Of Scores and Simulations
Evidence-based practices in criminal law proceedings are rapidly gaining traction. Some high-level officials and scholars have voiced concerns about their use in sentencing, as the empirical turn in judicial decision-making continues to gain momentum. A significant portion of the A2J Lab’s mission is to take the practice community’s concerns seriously and then rigorously evaluate solutions to procedural problems.
One of our signature studies, soon to be launched in the field, will examine a pretrial risk assessment tool. The stakes are no less serious at that stage than at sentencing. Unwarranted incarceration before conviction can have a number of staggering consequences, including interfering with arrestees’ livelihoods, disrupting family relationships, and straining local law enforcement resources. Risk assessment tools hold the promise of mitigating those harms by scoring an arrestee’s propensity for failing to appear or recidivating. Only those prone to misbehave should be kept behind bars; everyone else should be released (perhaps with supervision) until disposition.
In the forthcoming RCT, we will randomize whether judges at initial appearance receive the results of a pretrial scoring mechanism. In an RCT under consideration at another site, we would double randomize risk score provision: some judges receive it in half of their cases, whereas others never or always receive it.
The risk scoring mechanism doesn’t just spit out numbers; it also offers a recommended course of action. Our objective is to determine whether failure rates decrease significantly conditional on using the scores. As we look ahead to eventual data analysis, I have conducted several simulations that speak to a threshold question: what is the chance that we would observe a significant effect assuming that the risk score mechanism generates one? This is not a practical question. It’s a statistical one and leads us on a quest for power. (No, not this kind.)
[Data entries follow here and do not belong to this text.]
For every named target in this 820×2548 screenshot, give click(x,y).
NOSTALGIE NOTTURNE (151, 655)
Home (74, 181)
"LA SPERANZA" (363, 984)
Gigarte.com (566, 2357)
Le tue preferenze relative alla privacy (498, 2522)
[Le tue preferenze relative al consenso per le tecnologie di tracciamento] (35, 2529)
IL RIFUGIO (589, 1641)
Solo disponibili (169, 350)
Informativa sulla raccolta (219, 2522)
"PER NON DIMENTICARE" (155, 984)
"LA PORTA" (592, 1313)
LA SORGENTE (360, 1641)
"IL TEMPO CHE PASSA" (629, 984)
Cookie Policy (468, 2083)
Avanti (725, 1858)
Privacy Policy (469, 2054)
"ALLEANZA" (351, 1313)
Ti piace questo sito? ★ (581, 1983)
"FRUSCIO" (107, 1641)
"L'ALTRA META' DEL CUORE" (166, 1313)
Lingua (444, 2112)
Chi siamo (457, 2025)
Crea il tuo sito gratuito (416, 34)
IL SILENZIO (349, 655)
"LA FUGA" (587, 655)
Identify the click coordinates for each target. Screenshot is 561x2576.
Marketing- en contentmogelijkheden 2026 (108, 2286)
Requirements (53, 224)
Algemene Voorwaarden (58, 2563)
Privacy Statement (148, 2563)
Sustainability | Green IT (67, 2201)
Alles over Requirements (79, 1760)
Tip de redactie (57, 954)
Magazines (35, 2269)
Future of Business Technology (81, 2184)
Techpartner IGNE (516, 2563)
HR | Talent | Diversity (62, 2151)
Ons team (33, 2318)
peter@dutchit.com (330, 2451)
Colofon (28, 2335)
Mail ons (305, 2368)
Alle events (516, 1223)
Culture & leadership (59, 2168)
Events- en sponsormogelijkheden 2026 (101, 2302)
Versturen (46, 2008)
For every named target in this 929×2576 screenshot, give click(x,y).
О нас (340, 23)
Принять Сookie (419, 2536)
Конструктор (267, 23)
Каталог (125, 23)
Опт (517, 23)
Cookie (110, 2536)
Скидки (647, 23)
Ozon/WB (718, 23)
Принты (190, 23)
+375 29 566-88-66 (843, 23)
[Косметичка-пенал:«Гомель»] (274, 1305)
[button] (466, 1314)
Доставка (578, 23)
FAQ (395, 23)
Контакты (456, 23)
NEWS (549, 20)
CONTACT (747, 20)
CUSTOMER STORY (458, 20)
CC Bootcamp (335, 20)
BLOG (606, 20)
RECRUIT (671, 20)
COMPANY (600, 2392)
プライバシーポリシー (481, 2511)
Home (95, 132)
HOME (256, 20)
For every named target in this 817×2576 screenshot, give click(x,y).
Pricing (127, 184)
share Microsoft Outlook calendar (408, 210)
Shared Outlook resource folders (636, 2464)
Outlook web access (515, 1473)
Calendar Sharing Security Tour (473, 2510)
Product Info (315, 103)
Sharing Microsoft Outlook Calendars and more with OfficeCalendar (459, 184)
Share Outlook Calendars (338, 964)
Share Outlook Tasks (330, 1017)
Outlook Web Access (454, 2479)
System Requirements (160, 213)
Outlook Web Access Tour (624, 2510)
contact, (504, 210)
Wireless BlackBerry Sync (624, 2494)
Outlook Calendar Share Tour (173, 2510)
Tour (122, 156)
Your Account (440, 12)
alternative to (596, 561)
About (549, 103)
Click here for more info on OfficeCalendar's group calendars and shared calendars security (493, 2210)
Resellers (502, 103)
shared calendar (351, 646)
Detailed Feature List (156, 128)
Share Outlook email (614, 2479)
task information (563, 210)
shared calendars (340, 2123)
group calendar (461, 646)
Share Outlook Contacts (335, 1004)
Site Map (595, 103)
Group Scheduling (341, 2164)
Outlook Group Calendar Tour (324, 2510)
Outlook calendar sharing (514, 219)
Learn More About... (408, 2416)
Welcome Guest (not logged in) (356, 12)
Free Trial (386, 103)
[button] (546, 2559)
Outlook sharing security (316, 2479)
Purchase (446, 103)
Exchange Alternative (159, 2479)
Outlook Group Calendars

The simulations, which are the basis for future scholarship, have already taught us valuable lessons. The first is that pretrial risk scores should be most useful when the arrestee population is divided starkly into two groups, one not at risk of failing and one extremely like to foul up. Such a population might look like this histogram. (Click on any thumbnail for a larger image.)
I then model the risk score as helping judges separate the signal from the noise. Even judges, human as they are, will err. Or arrestees (quite obviously) might have better information than judges about their next move. The risk score cuts through the informational thicket so that only the safe bets are released. After the simulation runs (and I mean runs . . . 18,000 times per set of assumptions), we get something like this figure:
Applied statisticians usually declare victory when power is at least 80%. This simulation, with 4000 made-up arrestees, didn’t make the cut. (The highest power achieved is about 22% when we posit that the risk score reduces noise by 90%.) If we keep the same assumptions about risk profiles but increase the number of arrestees to 25,000, the story is much different in the next figure.
Voilà! We have power. But we would need to randomize a jurisdiction with 8000 arrestees per year for three years and hope that risk scores are incredibly effective in reducing informational static to get the statistics on our side.
The point of this work is much less to pass judgment on pretrial risk assessments or on a field experiment involving them. Rather, our simulations point out the sorts of questions that researchers and policymakers should consider before rendering their own verdicts. Based on the math, risk scores will lead to more measurable effects on criminal procedure when: (1) judges are less able to accurately assess risk themselves; (2) arrestees are quite certain to either behave or recidivate after initial appearance; and (3) case volume in a jurisdiction is very high. We have yet to launch the upcoming RCT, much less analyze the results. But these purely hypothetical simulations already have us—and hopefully you—thinking harder about how to assess pretrial risk assessment scores.